• [WORK TO BE COMPLETED] In the entries below, copy the lines without any change, from the line containing "The width and height of the screenshot is (1000, 667)." to the line containing "Looking at the screenshot, I should [x=970, y=87].", including both of those lines.

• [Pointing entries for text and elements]
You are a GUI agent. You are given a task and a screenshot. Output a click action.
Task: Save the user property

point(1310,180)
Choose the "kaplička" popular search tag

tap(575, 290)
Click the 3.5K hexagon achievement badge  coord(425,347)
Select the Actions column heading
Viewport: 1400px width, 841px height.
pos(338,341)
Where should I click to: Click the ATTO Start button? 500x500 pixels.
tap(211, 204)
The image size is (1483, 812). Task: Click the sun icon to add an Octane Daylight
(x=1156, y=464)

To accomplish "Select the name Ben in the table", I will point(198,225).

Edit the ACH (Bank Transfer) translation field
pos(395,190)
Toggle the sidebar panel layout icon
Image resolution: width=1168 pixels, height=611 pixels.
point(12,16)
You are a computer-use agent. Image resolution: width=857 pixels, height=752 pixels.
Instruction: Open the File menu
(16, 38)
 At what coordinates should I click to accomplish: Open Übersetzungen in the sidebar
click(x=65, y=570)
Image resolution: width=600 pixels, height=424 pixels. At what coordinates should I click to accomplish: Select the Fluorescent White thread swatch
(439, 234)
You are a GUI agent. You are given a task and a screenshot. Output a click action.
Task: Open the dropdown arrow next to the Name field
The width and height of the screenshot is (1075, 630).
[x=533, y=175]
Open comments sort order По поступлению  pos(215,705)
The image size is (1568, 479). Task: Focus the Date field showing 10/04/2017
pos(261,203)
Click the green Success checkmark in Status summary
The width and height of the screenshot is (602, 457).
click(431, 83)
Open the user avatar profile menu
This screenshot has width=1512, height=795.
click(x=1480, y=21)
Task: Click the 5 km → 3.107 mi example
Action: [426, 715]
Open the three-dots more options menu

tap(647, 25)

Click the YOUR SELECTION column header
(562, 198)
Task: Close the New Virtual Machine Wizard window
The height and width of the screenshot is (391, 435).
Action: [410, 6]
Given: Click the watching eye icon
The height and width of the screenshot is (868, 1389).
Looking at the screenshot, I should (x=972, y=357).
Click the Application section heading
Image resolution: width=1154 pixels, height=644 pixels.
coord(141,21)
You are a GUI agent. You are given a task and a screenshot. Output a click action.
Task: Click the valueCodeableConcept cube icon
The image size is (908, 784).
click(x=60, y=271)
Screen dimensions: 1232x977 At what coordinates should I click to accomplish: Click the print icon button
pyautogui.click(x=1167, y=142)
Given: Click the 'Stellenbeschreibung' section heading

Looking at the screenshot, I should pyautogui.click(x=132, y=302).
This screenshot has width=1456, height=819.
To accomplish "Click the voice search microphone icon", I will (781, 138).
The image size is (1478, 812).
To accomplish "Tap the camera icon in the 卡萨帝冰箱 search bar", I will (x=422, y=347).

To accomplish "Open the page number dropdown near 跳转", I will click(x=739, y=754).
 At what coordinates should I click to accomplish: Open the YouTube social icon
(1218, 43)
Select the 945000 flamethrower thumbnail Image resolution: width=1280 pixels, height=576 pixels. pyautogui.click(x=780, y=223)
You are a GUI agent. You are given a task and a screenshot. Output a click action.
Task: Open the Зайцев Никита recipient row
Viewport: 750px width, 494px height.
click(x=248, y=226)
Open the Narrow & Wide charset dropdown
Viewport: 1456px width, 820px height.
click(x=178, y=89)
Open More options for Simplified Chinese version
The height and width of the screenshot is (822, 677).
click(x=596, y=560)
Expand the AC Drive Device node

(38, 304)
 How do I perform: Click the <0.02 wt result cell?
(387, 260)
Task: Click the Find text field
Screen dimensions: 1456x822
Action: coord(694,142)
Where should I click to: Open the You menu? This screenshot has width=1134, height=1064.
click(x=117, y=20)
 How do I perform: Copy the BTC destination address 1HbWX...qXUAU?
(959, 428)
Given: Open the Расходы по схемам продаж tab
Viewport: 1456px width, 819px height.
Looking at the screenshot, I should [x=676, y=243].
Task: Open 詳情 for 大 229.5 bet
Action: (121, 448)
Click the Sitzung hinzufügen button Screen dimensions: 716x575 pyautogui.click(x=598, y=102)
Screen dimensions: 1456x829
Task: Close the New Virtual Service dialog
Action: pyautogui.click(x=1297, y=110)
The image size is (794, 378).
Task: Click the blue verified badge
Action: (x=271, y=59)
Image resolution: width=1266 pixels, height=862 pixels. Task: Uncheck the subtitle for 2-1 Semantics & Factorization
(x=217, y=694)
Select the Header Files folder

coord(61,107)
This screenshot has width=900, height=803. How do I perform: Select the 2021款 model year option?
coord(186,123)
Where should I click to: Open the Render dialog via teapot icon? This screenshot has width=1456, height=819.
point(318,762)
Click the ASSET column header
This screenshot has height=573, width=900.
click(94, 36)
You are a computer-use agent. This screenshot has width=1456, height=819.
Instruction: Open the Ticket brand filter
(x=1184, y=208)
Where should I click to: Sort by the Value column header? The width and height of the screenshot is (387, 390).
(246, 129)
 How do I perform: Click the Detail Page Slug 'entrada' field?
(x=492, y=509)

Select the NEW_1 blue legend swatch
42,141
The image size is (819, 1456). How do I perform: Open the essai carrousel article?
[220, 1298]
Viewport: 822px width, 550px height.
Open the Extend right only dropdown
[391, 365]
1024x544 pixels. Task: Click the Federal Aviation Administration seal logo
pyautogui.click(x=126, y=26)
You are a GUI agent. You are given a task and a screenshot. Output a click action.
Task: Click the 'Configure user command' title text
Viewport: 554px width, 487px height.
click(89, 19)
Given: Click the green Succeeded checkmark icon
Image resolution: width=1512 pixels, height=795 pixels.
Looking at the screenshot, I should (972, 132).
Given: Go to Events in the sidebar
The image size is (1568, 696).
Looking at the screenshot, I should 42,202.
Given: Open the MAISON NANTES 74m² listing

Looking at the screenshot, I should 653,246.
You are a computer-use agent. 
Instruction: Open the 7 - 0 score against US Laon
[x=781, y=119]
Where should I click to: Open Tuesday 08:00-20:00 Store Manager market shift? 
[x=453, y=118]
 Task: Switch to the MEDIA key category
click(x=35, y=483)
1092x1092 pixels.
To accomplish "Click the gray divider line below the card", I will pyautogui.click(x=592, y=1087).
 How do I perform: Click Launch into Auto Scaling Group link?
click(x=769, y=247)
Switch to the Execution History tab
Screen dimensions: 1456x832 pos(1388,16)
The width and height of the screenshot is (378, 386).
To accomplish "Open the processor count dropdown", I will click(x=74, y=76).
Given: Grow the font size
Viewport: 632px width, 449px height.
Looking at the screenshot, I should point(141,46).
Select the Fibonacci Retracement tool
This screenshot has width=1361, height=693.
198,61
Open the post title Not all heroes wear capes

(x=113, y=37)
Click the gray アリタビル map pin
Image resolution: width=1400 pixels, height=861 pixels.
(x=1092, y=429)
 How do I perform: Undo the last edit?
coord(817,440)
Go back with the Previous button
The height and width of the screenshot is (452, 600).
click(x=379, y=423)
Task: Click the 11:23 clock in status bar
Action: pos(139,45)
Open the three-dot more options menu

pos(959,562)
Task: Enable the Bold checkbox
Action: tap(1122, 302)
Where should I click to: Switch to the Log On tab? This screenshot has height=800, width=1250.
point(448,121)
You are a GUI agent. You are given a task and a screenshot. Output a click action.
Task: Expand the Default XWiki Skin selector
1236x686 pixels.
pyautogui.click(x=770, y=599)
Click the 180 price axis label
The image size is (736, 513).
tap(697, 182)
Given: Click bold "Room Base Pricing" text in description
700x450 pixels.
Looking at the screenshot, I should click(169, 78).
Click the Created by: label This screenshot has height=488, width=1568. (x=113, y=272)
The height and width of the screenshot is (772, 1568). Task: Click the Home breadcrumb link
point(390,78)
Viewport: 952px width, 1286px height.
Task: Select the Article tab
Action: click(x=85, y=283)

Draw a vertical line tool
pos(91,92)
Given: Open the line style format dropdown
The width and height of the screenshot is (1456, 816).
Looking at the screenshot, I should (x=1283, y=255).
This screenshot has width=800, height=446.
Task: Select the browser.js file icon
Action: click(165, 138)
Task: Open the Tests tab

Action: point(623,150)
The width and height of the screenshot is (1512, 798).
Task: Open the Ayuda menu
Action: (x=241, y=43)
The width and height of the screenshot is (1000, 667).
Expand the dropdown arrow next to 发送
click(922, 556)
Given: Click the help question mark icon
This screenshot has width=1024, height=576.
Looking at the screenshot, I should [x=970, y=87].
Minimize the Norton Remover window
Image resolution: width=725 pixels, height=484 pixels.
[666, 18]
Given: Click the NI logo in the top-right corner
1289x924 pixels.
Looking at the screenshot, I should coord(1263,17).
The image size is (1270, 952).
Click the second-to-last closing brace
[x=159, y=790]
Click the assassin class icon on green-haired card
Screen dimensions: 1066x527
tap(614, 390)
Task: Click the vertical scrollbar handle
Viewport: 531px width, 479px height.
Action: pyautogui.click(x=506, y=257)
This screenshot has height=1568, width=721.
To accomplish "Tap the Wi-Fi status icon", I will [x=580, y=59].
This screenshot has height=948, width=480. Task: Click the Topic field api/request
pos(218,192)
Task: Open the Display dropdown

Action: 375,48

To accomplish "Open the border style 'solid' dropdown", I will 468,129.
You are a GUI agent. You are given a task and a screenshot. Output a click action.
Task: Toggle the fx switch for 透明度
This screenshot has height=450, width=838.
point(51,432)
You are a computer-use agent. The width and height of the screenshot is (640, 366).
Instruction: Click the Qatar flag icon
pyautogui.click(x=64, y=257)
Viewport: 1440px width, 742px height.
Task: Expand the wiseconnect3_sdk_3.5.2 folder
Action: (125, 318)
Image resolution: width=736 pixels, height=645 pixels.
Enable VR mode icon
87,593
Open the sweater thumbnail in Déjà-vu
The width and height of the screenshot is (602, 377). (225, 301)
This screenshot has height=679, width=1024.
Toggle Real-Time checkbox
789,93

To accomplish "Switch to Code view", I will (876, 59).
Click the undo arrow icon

• [RESULT]
The width and height of the screenshot is (1000, 667).
Expand the dropdown arrow next to 发送
click(922, 556)
Given: Click the help question mark icon
This screenshot has width=1024, height=576.
Looking at the screenshot, I should [x=970, y=87].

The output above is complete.